La despoblación es un tema recurrente en este país cabezudo en el que la mitad de los aragoneses vivimos en Zaragoza y la mitad de la otra mitad lo desea. Dígase lo que se diga en Zaragoza o en Teruel, que también existe pero menos, mientras los políticos hablan, los ciudadanos comentan y los medios informan, Aragón se despuebla y el Ebro guarda silencio hasta llegar al mar que es el morir. La despoblación es un tema recurrente porque es un asunto mal entendido y un problema muy serio del que se desentienden los malos políticos que no asumen su responsabilidad, los tertulianos que toman la palabra en vano, los medios que venden la información, los «urbanitas» que la comentan y quienes lo padecen solos y piensan como todos.

El éxodo rural es un efecto no deseado de la mecanización de la agricultura. El cultivo artesano ha sido sustituido por otro: la azada por el tractor, los hortelanos por las empresas, el huerto familiar y las lechugas por los forrajes y la alfalfa para los camellos de Arabia.

La despoblación es además un proceso en el que la forma de vida, la cultura tradicional de los pueblos, se ha ido perdiendo. Los que viven en las ciudades están bien donde están y no irán nunca a vivir a los pueblos aunque tengan allí su curro, que no su casa. Los que sí la tienen, los del lugar, son cada vez menos y más viejos. Y quieren vivir como en las ciudades. De hecho hacen lo que pueden para conseguirlo. Las calles se vacían, los vecinos se encierran y pasan más horas sentados delante del televisor que en la puerta de su casa con los vecinos. Salir salen y viajan más que nunca pero encerrados en su coche, hasta para llevar los hijos a la escuela. Los que quedan no quieren ser menos que los «urbanitas»; es decir, no quieren ser diferentes. En este mundo mundial, nos guste o no, las diferencias se arrasan. Y los «ciudadanos» --«urbanitas» al fin y al cabo- compiten para llevarse más de la tarta o empanada que se ofrece en el mercado. Con la despoblación cultural se pierden valores que no tienen precio ni remedio económico. La hospitalidad es uno de esos valores. Salir de casa no es ya bajar a la calle o salir al encuentro sino más bien salir de compras, y estar en casa no es de suyo estar para otros.

Esta semana se publicó en el BOA, según acabo de leer en este periódico, una orden para crear el Índice Sintético de Desarrollo Territorial de municipios y comarcas aragonesas afectadas por la despoblación. Una herramienta necesaria para abordar el problema y diseñar proyectos eficaces al respecto, de acuerdo con la estrategia adoptada por el Gobierno de la comunidad. Eso es lo que se dice en la noticia. Y lo que uno dice y yo me temo, es que este verano no pueda ir a mi pueblo porque me lo han cambiado y ya no existe.

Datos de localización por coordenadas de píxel
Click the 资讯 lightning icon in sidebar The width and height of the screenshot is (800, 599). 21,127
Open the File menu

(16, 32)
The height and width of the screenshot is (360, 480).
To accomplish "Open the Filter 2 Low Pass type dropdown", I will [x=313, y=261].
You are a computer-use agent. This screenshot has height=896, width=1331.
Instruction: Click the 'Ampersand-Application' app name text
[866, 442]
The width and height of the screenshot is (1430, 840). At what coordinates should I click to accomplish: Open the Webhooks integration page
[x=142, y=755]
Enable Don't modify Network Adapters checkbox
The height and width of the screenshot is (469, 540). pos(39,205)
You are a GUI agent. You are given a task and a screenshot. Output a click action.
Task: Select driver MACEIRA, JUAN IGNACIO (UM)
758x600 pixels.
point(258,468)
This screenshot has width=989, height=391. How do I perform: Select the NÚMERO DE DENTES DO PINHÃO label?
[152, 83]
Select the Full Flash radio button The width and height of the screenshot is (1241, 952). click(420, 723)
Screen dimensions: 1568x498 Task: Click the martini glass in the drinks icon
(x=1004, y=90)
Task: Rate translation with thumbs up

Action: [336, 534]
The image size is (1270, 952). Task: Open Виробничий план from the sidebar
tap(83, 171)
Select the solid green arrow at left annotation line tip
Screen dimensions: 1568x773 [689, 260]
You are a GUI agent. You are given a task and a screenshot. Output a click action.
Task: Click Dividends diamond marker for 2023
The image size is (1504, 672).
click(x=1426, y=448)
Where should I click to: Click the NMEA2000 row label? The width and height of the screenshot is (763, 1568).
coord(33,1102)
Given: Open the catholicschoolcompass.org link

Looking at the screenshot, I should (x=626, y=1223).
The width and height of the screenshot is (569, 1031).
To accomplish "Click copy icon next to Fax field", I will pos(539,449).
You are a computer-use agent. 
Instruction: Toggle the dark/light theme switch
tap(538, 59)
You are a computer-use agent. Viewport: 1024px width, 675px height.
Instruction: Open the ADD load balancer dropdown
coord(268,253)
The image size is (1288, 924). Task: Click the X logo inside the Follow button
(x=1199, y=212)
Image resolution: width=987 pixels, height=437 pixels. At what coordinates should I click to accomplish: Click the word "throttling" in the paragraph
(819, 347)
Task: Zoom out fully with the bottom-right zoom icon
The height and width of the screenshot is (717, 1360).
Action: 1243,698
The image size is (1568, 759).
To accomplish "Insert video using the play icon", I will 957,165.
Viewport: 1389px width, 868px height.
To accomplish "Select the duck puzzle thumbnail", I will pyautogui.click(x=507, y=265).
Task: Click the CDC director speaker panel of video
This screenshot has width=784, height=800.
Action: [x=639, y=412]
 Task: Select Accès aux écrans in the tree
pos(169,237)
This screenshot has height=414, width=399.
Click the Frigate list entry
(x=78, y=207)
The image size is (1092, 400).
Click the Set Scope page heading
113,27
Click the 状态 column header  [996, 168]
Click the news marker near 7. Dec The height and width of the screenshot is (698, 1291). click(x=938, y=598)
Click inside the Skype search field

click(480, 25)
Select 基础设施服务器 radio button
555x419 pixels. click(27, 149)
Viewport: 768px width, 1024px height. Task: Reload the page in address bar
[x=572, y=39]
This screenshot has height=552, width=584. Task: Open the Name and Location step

● **Tareas**
A. Responde según el texto sobre la despoblación de Aragón:
(i) ¿De qué es un efecto no deseado el éxodo rural?
(ii) ¿Qué valor se menciona como uno de los que se pierden con la despoblación cultural?
(iii) ¿Qué orden se publicó esta semana en el BOA?
B. Continúa el texto sobre la despoblación de Aragón a partir de su última oración.

● **Respuestas**
A.
(i) De la mecanización de la agricultura.
(ii) La hospitalidad.
(iii) Una orden para crear el Índice Sintético de Desarrollo Territorial de municipios y comarcas aragonesas afectadas por la despoblación.

B.
Vivimos en un mundo si no hostil al menos poco hospitalario, donde la casa -mi casa en cada caso- es más bien un agujero. O un saco como la piel que envuelve el cuerpo, y cada quien en el suyo. Este individualismo duro, encerrado como una piedra, es un escándalo: es la bola de cada uno, o la bala. Hay excepciones, faltaría más. Pero no es la soledad solidaria lo que más abunda. Si en los pueblos hubiera más hospitalidad habría más vecinos y más habitantes. No habría tantas casas vacías y huertos sin cultivar. Cuando yo era niño había en cada pueblo un cura que tenía un huerto y una casa. Hoy faltan curas. ¿Qué se ha hecho de las casas y los huertos? ¿qué se podría hacer? ¿acoger a los emigrantes y predicar al menos con el ejemplo?

ESPAÑA ES la que ha respondido mejor al reto de la inmigración con diferencia notable en lo que va de año, lo que nos honra. Pero insistir en el problema demográfico y de la despoblación del territorio no tiene sentido en las actuales circunstancias. Si la natalidad desciende y los pueblos se despueblan, ¿por qué no recibir a más emigrantes?

Por cierto, los necesitamos para mantener la actividad agrícola y ganadera en los pueblos. Para cuidar a viejos y llenar de niños las escuelas. Y para aprender de ellos. Los hay ciertamente de calidad, por supuesto. Como aquel desconocido que me sacó de apuros en la tienda cuando iba a comprar una sandía. El tendero no tenía cambios y yo llevaba solo un billete de 50 euros. El negro se adelantó, pagó y me llevé la sandía gratis. Ni siquiera quiso los cincuenta céntimos sueltos que sí llevaba. Iba con dos niños, un tesoro los tres. Y yo un estúpido que se olvidó de preguntar cómo se llamaba. Un abrazo, compañero donde quiera que te encuentres.